Work to complete: Give again the lines from the line with "Given: Click the" to the last line of the records, exactly and in full. Do not carry over any pictures.

── Data for processing

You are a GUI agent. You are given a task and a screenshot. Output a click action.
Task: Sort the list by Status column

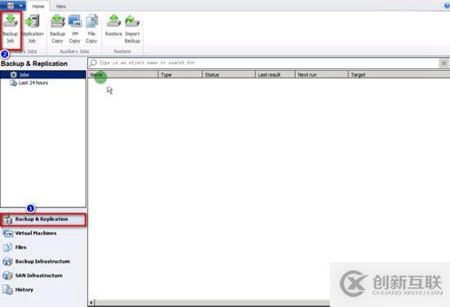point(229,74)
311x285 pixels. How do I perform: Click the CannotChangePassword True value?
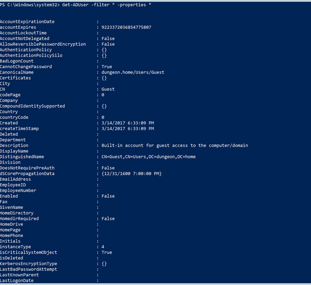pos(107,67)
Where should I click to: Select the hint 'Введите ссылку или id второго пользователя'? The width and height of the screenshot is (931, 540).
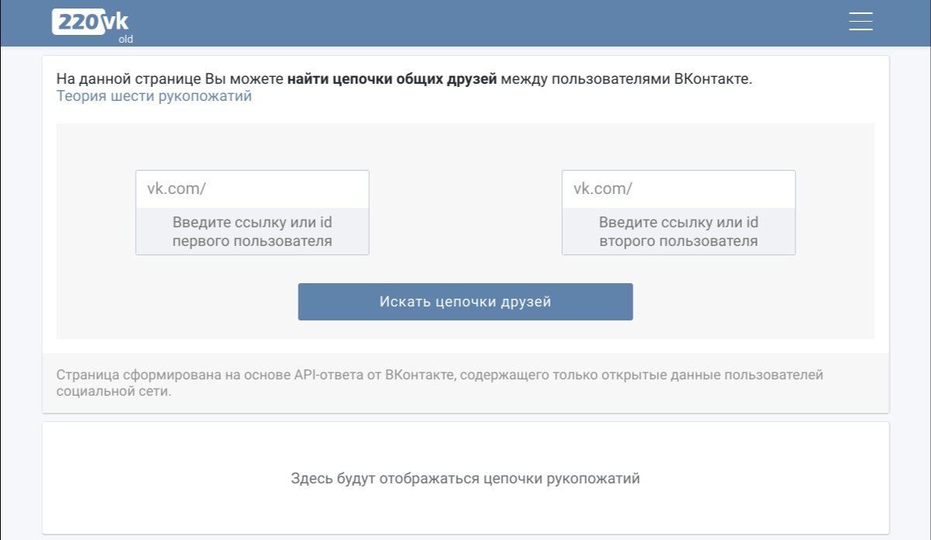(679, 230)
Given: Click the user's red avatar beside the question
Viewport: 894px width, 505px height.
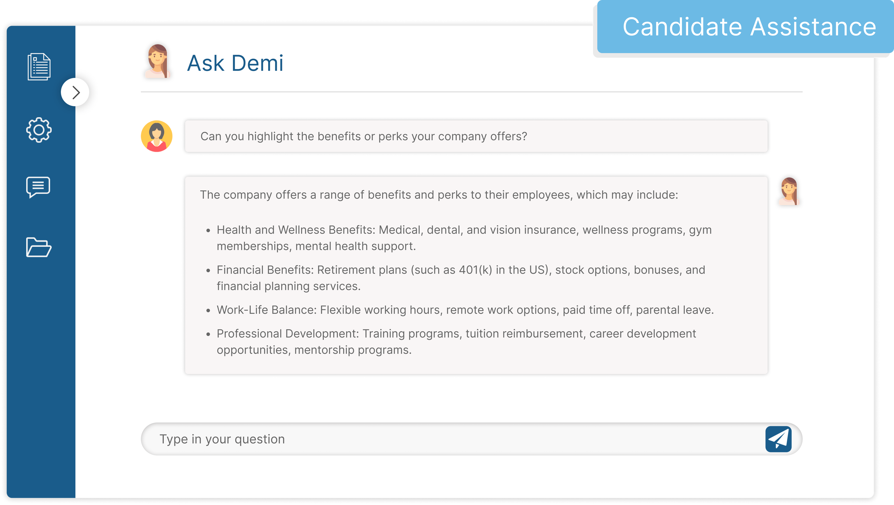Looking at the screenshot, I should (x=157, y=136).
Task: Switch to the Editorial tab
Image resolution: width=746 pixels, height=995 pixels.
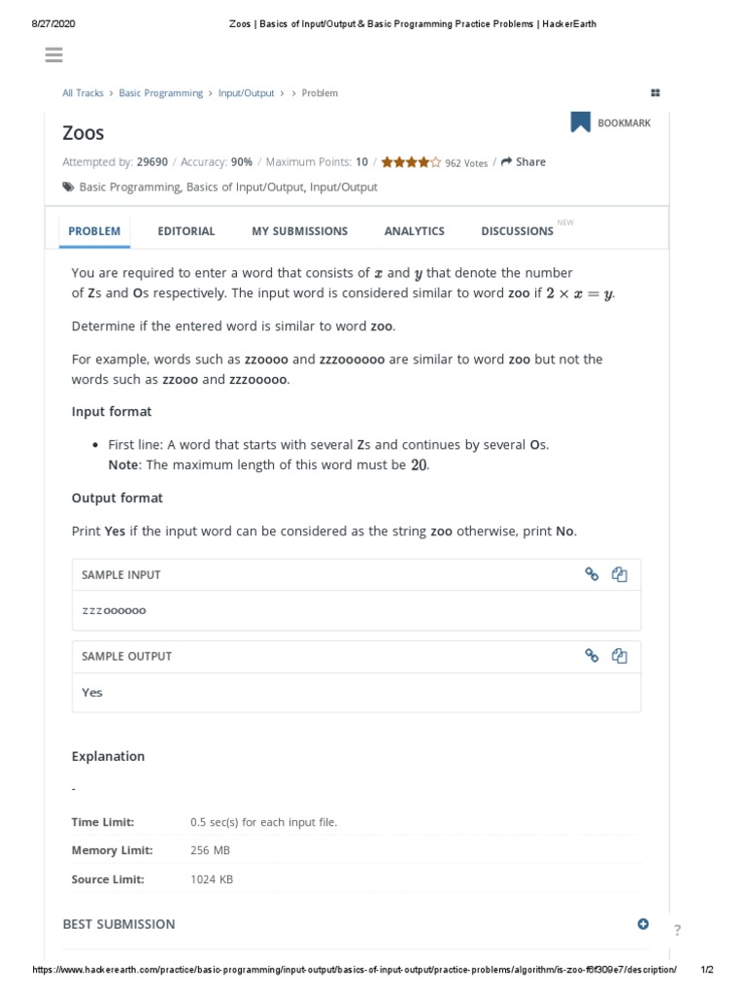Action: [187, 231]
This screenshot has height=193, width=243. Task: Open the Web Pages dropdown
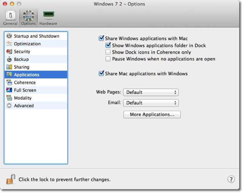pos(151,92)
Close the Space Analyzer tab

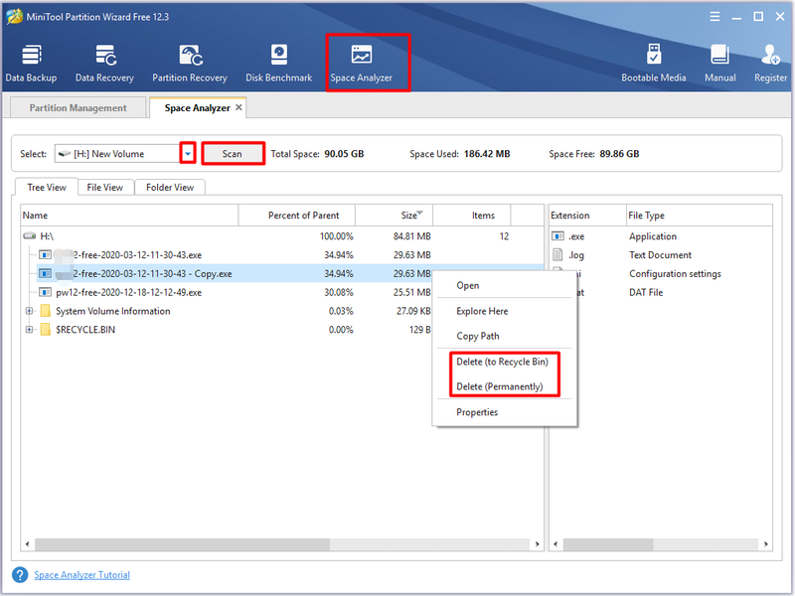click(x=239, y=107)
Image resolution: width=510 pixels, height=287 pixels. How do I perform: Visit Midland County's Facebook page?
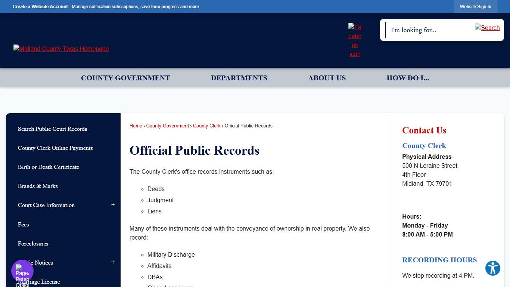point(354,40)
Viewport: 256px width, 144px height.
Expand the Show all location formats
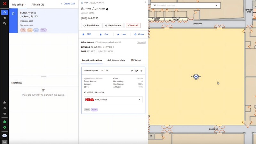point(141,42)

────

The completed task:
Given: Click the user's red avatar beside the question
Viewport: 894px width, 505px height.
Looking at the screenshot, I should (x=157, y=136).
Task: Switch to the Editorial tab
Image resolution: width=746 pixels, height=995 pixels.
Action: [187, 231]
This screenshot has height=193, width=243. Task: Open the Web Pages dropdown
pos(151,92)
Close the Space Analyzer tab

click(x=239, y=107)
Image resolution: width=510 pixels, height=287 pixels. How do I perform: Visit Midland County's Facebook page?
point(354,40)
Viewport: 256px width, 144px height.
Expand the Show all location formats
point(141,42)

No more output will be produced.